Já quando entrevistado em 6 de fevereiro pela Sputnik França, Philippe Moreau-Defarges previu que, face à rivalidade sino-americana, seria inevitável a “Armadilha de Tucídides” – a dinâmica perigosa que ocorre quando um poder em ascensão ameaça a posição de um outro já estabelecido.
“Temos uma luta de braço entre a China – que está emergindo e começando a assustar – e os Estados Unidos, que têm medo de perder sua liderança”, explicou então.
Para o especialista, a eleição de novembro de 2024 – que provavelmente oporá Donald Trump e Joe Biden – não mudará fundamentalmente a situação. Poderia a eventual eleição de Biden reaproximar norte-americanos e europeus e levar os EUA a estabelecerem novas relações com a China.
Moreau-Defarges crê que tal fato teria importância meramente marginal, em um cenário de mudança muito mais profunda e estrutural, em virtude da globalização do modelo ocidental:
“Os não-ocidentais apropriaram-se do modelo ocidental, não para imitá-lo passivamente ou para se submeterem a ele, mas, ao contrário, para se apropriarem dele e colocá-lo ao seu serviço. Vejam a China, que ainda é comunista e, ao mesmo tempo, capitalista”.
Hegemonia chinesa não está garantida
Embora muitos estudiosos concordem que possamos estar perante o declínio da supremacia ocidental, nem todos opinam que isso possa levar a uma hegemonia chinesa. Philippe Moreau-Defarges é um deles. E avança com duas razões:
A primeira, por a China ser “um país ainda pobre, com massas pouco integradas mas com problemas comuns aos de países ricos, com uma população envelhecida”, e com uma renda per capita inferior por exemplo quatro vezes à francesa.

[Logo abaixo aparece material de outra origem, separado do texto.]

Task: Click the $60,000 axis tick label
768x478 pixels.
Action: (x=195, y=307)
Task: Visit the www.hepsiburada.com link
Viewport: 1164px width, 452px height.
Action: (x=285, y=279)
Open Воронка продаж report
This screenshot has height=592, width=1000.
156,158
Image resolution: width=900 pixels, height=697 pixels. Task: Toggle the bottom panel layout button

Um segundo fator a ter em conta, segundo o especialista, é que Pequim não só enfrentaria a resistência dos EUA e da Europa, mas também de outros países asiáticos: “Vietnã e Índia não estão nada prontos para aceitar a hegemonia chinesa”.
Se esta supremacia ocidental for realmente desafiada, que futuro poderemos antever para a comunidade internacional e o multilateralismo?

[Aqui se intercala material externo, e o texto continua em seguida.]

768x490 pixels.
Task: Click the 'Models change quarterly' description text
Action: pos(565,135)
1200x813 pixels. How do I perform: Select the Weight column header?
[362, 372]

O ex-diplomata salienta a grande contradição existente nas instituições internacionais, um sistema que pressupunha Estados soberanos “concordando em se submeter a regras e instituições supranacionais”, e equacionando inclusive a possibilidade de “federalismo ou governança global”.
Ora essa perspectiva é agora refutada pelos EUA e por outros países, recusando qualquer delegação de soberania.
Papel da ONU
Até 1991, a ordem internacional era regida pelo equilíbrio do terror entre os dois blocos e não pelas Nações Unidas. Muitos previam e ansiavam então por um papel mais ativo da ONU nas relações internacionais.

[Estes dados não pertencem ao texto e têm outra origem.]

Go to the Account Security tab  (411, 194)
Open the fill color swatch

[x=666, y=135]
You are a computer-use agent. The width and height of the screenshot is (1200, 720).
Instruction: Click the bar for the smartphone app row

© AP PHOTO / SALVATORE DI NOLFIVisão geral durante abertura de sessão comemorativa do Conselho de Direitos Humanos da ONU comemorando o 60º aniversário de adoção da Declaração Universal dos Direitos Humanos, em Genebra, Suiça, em 12 de dezembro de 2008.
Mas seu histórico de quase trinta anos deixa muito a desejar, entre a impotência crônica para resolver conflitos e bloqueios, causados por vetos sucessivos no Conselho de Segurança.
“Ou as grandes potências acabam com essas instituições para defesa de seus próprios interesses, ou […] aceitam a lógica dessas instituições”, afirmou o antigo diplomata.
Conselho de Segurança
Ainda que possamos imaginar que a China e os Estados Unidos se entendam, diz o ex-diplomata, não se sabe que papel o Conselho de Segurança poderia desempenhar, pois, apesar de manter sua utilidade, levanta problemas de legitimidade.
Com seu sistema definido no final da II Guerra Mundial, o direito de assento permanente de alguns países em declínio como a França e o Reino Unido, gera conflito com as ambições de países emergentes, como a Índia, México ou Brasil, refere o especialista.
“Para que essa transformação do CS seja possível, duas condições devem ser satisfeitas. A primeira, que os EUA, a Rússia e a China concordem em afastar as duas velhas potências europeias. A segunda condição é que os países do Sul, todos aqueles que aspiram a fazer parte do CS, se ponham de acordo”, opinou Moreau-Defarges.
Tal hipótese permanece altamente improvável, dada a complexidade de tal mudança radical, que exigiria uma terceira condição: que Paris e Londres aprovassem tal proposta, não exercendo seu direito de veto no CS.